About this exercise —
Your task is to repeat exactly the lines below between the line holding "The width and height of the screenshot is (747, 930)." and the line holding "The height and width of the screenshot is (865, 1909).", inclusive, and only those.

::: Record set :::

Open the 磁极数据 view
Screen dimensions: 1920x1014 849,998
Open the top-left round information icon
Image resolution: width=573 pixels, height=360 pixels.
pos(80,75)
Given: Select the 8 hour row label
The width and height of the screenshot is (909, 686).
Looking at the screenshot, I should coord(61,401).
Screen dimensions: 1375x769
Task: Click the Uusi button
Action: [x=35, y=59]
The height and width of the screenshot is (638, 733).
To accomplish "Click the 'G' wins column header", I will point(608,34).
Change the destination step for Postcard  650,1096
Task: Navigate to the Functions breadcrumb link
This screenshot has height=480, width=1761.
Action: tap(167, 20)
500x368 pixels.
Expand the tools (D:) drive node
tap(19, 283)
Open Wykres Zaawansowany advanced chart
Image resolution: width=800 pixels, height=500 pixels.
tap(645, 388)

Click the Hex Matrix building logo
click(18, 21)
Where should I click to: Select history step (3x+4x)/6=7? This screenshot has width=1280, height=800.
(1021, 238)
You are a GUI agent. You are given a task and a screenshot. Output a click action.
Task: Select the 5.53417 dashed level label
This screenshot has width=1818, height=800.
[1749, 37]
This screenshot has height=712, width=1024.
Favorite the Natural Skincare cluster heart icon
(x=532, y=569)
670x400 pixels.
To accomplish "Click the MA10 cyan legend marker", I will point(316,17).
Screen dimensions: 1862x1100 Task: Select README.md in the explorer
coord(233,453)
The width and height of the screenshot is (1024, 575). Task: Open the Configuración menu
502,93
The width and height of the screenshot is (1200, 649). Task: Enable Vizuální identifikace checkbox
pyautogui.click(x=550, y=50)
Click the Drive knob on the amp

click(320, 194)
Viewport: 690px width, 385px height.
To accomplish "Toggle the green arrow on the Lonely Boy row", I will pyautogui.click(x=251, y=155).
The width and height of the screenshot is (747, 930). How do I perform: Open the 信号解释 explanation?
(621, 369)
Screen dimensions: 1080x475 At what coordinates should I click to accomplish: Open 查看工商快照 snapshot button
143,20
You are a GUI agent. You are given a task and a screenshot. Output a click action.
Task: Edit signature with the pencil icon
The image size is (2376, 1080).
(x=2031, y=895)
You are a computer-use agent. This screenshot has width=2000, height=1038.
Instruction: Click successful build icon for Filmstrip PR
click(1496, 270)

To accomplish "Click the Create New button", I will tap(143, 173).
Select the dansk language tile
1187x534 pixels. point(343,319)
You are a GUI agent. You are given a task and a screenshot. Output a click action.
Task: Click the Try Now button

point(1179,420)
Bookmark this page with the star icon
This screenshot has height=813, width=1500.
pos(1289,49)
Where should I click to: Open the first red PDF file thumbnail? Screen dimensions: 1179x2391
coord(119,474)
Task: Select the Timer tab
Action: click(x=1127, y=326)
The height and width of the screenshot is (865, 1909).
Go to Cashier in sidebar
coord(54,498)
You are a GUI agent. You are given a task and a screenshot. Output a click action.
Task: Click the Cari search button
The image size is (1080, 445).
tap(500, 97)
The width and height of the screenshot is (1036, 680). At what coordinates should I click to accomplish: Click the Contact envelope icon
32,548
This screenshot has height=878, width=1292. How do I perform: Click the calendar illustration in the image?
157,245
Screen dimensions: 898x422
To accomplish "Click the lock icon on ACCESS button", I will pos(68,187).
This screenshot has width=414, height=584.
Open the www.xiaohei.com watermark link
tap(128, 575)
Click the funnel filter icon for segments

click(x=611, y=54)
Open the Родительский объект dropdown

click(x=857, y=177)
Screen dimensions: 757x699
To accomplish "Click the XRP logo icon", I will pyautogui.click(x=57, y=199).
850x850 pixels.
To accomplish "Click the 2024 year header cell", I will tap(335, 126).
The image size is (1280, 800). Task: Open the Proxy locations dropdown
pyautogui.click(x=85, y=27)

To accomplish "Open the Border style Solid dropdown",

:::

Response to this task —
The width and height of the screenshot is (747, 930). How do I perform: Open the 信号解释 explanation?
(621, 369)
Screen dimensions: 1080x475 At what coordinates should I click to accomplish: Open 查看工商快照 snapshot button
143,20
You are a GUI agent. You are given a task and a screenshot. Output a click action.
Task: Edit signature with the pencil icon
The image size is (2376, 1080).
(x=2031, y=895)
You are a computer-use agent. This screenshot has width=2000, height=1038.
Instruction: Click successful build icon for Filmstrip PR
click(1496, 270)

To accomplish "Click the Create New button", I will tap(143, 173).
Select the dansk language tile
1187x534 pixels. point(343,319)
You are a GUI agent. You are given a task and a screenshot. Output a click action.
Task: Click the Try Now button

point(1179,420)
Bookmark this page with the star icon
This screenshot has height=813, width=1500.
pos(1289,49)
Where should I click to: Open the first red PDF file thumbnail? Screen dimensions: 1179x2391
coord(119,474)
Task: Select the Timer tab
Action: click(x=1127, y=326)
The height and width of the screenshot is (865, 1909).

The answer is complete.